▶ _Task details_: In the records below, please retype word for word every line from the one containing "The image size is (600, 470)." through the final one, both included, and nothing else.

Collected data
--
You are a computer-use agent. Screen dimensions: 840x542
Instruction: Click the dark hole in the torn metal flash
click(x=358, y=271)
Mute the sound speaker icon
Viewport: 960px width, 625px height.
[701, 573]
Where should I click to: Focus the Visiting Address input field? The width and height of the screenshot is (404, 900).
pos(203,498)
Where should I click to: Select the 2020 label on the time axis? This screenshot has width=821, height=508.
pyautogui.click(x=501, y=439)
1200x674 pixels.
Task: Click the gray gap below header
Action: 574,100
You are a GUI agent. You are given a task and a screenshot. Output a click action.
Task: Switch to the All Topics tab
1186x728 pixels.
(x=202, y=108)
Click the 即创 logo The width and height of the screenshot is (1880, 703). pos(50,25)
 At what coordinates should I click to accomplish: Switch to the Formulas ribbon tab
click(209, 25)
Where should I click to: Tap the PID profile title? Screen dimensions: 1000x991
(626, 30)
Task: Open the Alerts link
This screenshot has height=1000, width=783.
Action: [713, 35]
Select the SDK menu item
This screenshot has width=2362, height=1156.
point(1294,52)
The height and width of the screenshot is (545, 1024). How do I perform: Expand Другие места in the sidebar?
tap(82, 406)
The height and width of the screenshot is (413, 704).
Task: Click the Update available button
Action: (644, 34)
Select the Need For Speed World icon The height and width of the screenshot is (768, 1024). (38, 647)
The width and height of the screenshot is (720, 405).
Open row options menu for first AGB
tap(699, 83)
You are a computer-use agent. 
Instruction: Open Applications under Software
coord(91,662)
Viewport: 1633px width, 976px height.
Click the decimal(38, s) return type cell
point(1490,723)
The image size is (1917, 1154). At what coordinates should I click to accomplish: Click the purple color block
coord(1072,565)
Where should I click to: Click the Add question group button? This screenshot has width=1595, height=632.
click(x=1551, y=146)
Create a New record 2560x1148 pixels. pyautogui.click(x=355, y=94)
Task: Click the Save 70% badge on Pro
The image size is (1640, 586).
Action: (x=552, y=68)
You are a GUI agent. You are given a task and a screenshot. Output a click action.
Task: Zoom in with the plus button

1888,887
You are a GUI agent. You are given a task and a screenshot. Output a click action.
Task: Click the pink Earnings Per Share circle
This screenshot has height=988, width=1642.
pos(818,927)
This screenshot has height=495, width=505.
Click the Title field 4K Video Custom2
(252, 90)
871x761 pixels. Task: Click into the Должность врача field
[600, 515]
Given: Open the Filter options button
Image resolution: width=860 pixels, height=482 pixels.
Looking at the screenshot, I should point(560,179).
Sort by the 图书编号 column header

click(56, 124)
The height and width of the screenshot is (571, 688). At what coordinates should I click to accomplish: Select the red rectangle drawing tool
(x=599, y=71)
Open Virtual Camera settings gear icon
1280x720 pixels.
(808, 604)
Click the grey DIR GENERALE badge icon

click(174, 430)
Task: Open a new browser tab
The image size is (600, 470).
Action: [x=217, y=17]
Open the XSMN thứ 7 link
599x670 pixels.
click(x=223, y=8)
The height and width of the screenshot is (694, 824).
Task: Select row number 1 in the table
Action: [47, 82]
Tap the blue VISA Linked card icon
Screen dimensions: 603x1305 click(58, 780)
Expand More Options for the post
--
▶ _Worked solution_:
The image size is (600, 470).
Action: [x=217, y=17]
Open the XSMN thứ 7 link
599x670 pixels.
click(x=223, y=8)
The height and width of the screenshot is (694, 824).
Task: Select row number 1 in the table
Action: [47, 82]
Tap the blue VISA Linked card icon
Screen dimensions: 603x1305 click(58, 780)
Expand More Options for the post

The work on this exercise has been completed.